**Action item:**
Reproduce everything in the film review below from "Although this surf" down to "high a standard.", word for word.

**Text segment:**
‘The Shallows’ Falls Off the Deep End

 

Although this surf flick has been referred to as “Jaws for the next generation” by several film websites, summer thriller The Shallows fails to live up to the reputation of the groundbreaking, man versus nature classic. This film turns out to be just what its title hints at: shallow. There isn’t much going on beneath the surface for the hour and a half of hyped-up shark and swimmer action.

The film’s loss of depth is partially because there’s only one main character, Nancy (Blake Lively), a young woman who becomes trapped on a rock encircled by a hungry shark. Without other characters to share the weight of the drama for the majority of the film, Lively’s performance seems to drag on at points, such as during the emotional video diary she leaves to her family. It may be better to repackage this film as “just another shark movie,” because comparing it to Jaws could set too high a standard.

**Supplied data:**

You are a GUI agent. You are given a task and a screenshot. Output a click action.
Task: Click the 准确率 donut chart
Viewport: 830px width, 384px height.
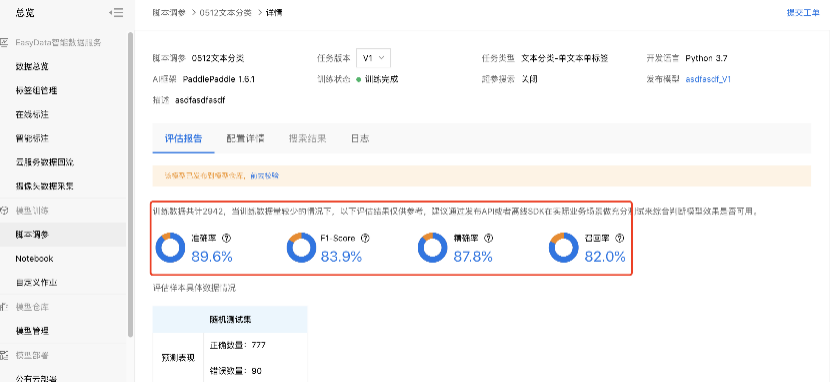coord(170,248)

---

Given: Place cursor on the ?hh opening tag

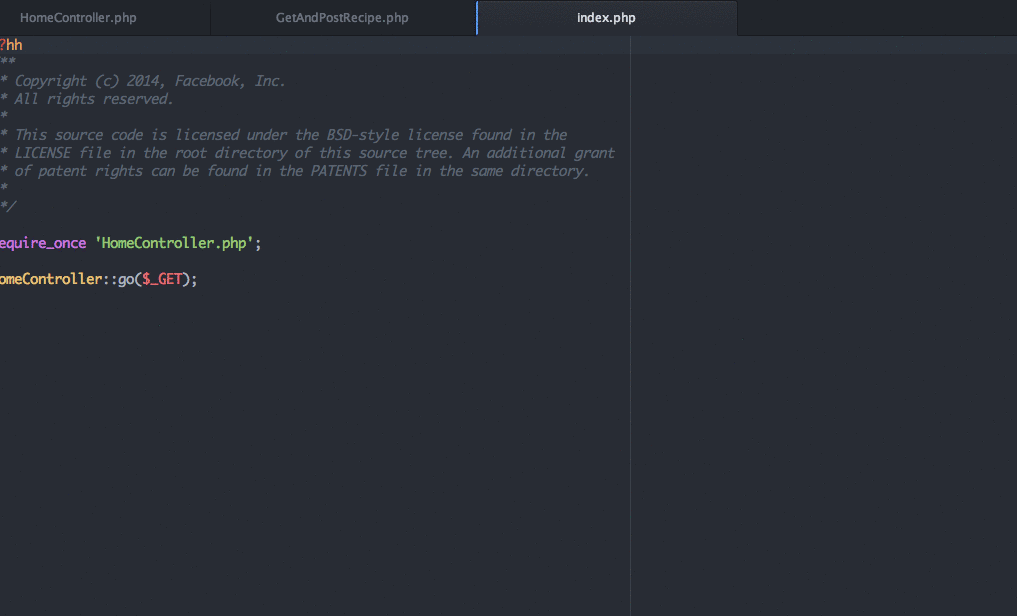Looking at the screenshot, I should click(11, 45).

--

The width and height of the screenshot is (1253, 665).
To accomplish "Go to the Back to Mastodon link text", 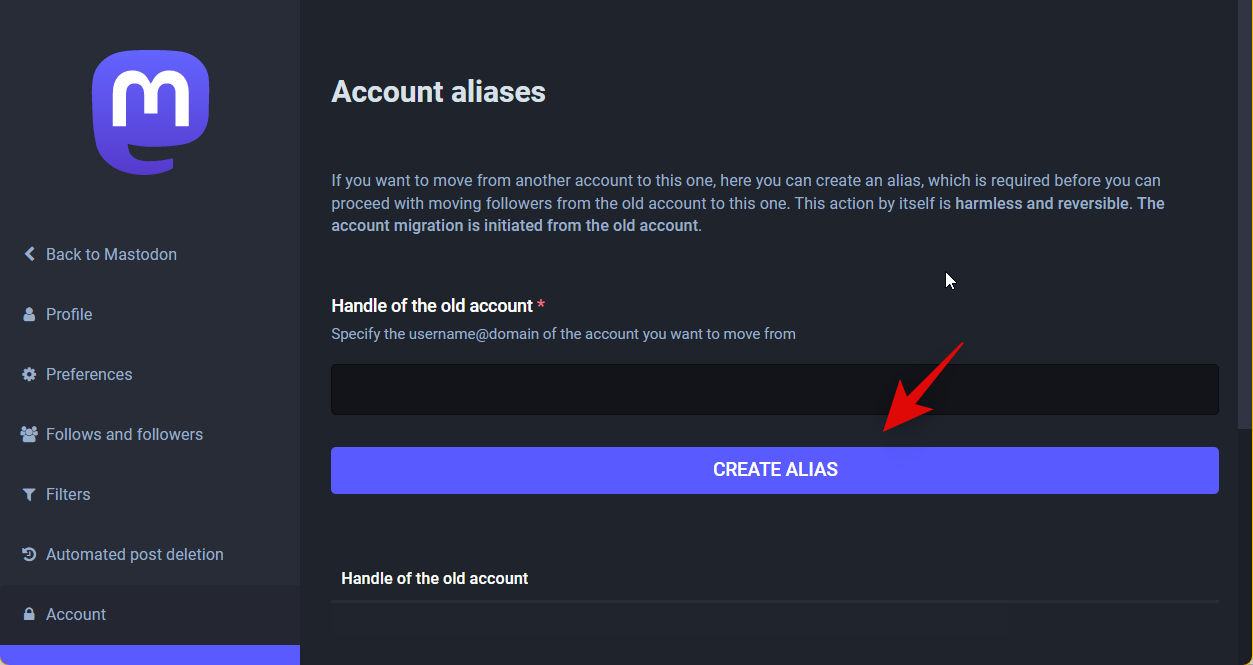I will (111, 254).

**Answer to this problem:**
Although this surf flick has been referred to as “Jaws for the next generation” by several film websites, summer thriller The Shallows fails to live up to the reputation of the groundbreaking, man versus nature classic. This film turns out to be just what its title hints at: shallow. There isn’t much going on beneath the surface for the hour and a half of hyped-up shark and swimmer action.

The film’s loss of depth is partially because there’s only one main character, Nancy (Blake Lively), a young woman who becomes trapped on a rock encircled by a hungry shark. Without other characters to share the weight of the drama for the majority of the film, Lively’s performance seems to drag on at points, such as during the emotional video diary she leaves to her family. It may be better to repackage this film as “just another shark movie,” because comparing it to Jaws could set too high a standard.